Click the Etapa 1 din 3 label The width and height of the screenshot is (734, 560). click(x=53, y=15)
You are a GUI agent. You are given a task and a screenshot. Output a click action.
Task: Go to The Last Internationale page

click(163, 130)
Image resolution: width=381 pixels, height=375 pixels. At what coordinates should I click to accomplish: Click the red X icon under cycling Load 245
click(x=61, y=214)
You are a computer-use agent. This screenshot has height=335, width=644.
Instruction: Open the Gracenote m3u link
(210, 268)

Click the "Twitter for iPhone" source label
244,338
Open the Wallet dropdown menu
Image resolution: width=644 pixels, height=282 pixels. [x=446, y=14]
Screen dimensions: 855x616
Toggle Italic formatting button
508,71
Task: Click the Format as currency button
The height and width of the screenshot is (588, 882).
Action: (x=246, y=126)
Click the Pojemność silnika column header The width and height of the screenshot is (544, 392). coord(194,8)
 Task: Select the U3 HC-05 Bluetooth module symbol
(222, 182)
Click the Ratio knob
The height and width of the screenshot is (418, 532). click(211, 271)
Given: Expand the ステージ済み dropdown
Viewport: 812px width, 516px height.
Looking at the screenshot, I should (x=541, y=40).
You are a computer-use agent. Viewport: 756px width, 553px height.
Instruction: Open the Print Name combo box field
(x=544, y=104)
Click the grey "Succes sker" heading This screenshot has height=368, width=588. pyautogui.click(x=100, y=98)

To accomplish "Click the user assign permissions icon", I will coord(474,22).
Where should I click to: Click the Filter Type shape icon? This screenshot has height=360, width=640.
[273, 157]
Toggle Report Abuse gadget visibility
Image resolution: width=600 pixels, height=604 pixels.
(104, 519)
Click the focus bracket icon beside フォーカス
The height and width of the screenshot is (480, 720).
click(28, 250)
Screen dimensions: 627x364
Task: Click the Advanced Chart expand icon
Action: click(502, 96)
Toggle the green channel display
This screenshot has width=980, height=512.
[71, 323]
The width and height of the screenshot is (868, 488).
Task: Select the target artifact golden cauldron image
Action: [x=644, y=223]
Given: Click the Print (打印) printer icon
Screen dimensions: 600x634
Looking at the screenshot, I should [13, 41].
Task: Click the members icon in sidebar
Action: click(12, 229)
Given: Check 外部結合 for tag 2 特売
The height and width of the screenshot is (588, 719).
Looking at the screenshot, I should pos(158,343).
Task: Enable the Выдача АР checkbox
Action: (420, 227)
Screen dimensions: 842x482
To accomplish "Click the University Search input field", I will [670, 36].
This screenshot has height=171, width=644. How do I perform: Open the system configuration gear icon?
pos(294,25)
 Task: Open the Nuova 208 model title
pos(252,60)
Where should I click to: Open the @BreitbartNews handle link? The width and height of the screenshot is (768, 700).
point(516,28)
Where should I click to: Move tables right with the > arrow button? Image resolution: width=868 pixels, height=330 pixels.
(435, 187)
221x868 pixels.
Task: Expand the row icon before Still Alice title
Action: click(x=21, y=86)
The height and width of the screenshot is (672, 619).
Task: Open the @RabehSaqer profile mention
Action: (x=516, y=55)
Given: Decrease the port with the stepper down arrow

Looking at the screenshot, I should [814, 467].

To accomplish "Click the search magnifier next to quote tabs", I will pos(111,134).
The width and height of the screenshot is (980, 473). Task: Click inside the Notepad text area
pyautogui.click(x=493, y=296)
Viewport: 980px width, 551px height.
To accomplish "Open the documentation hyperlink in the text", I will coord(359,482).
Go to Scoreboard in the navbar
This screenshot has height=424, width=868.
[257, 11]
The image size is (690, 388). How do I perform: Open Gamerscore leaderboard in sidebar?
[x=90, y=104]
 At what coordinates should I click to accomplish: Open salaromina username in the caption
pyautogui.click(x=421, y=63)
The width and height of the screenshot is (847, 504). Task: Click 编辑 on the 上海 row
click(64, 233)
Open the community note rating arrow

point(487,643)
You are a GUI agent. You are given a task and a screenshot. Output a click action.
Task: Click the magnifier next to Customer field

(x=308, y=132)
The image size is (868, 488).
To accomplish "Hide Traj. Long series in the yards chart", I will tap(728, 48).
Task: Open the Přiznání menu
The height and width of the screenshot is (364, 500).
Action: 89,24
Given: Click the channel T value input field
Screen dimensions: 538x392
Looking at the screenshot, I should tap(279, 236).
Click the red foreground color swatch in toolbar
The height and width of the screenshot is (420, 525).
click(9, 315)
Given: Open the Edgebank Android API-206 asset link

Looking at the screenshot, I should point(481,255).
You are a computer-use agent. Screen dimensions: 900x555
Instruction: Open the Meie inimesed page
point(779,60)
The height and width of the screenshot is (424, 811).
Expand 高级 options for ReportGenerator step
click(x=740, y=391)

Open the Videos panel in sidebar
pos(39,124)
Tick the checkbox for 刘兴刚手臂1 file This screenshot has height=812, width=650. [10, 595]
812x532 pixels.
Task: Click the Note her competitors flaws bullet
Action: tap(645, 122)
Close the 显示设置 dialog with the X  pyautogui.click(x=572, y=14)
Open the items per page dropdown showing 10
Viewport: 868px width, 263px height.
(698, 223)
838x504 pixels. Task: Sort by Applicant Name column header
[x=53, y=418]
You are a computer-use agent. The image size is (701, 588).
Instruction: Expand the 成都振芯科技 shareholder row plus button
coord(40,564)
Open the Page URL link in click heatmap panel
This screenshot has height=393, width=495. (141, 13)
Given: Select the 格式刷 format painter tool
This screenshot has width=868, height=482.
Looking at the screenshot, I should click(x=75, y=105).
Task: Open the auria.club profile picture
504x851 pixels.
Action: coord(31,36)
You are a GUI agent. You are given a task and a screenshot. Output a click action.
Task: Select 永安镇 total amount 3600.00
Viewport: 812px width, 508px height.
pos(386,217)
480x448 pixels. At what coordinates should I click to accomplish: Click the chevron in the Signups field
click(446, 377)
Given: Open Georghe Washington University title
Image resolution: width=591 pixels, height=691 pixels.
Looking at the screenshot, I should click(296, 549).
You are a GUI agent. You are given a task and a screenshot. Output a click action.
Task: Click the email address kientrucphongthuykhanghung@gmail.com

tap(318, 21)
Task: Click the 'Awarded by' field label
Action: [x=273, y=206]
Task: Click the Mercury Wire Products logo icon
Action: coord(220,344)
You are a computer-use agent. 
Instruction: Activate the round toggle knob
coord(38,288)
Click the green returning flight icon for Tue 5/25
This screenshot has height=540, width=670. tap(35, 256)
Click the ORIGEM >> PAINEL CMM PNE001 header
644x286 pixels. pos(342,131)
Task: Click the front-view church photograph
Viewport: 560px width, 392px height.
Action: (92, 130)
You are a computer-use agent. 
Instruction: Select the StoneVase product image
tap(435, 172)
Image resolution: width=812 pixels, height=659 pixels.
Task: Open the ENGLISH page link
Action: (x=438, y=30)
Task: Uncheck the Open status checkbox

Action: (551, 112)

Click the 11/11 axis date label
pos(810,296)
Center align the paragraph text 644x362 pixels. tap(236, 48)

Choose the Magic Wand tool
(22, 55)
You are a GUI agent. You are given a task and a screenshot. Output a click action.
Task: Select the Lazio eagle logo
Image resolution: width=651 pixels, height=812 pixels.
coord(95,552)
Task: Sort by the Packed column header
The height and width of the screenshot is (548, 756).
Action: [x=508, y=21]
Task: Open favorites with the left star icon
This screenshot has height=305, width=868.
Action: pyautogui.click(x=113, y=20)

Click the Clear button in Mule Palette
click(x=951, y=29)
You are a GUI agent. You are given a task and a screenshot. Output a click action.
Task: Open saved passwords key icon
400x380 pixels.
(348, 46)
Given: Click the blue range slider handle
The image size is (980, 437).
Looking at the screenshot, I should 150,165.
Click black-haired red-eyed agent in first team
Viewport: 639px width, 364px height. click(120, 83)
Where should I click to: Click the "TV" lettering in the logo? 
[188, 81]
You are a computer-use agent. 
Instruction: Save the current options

## ACTION ITEM
Copy every single line of the material above that holds "University".

## RESULT OF THE EXERCISE
To accomplish "Click the University Search input field", I will [670, 36].
Given: Open Georghe Washington University title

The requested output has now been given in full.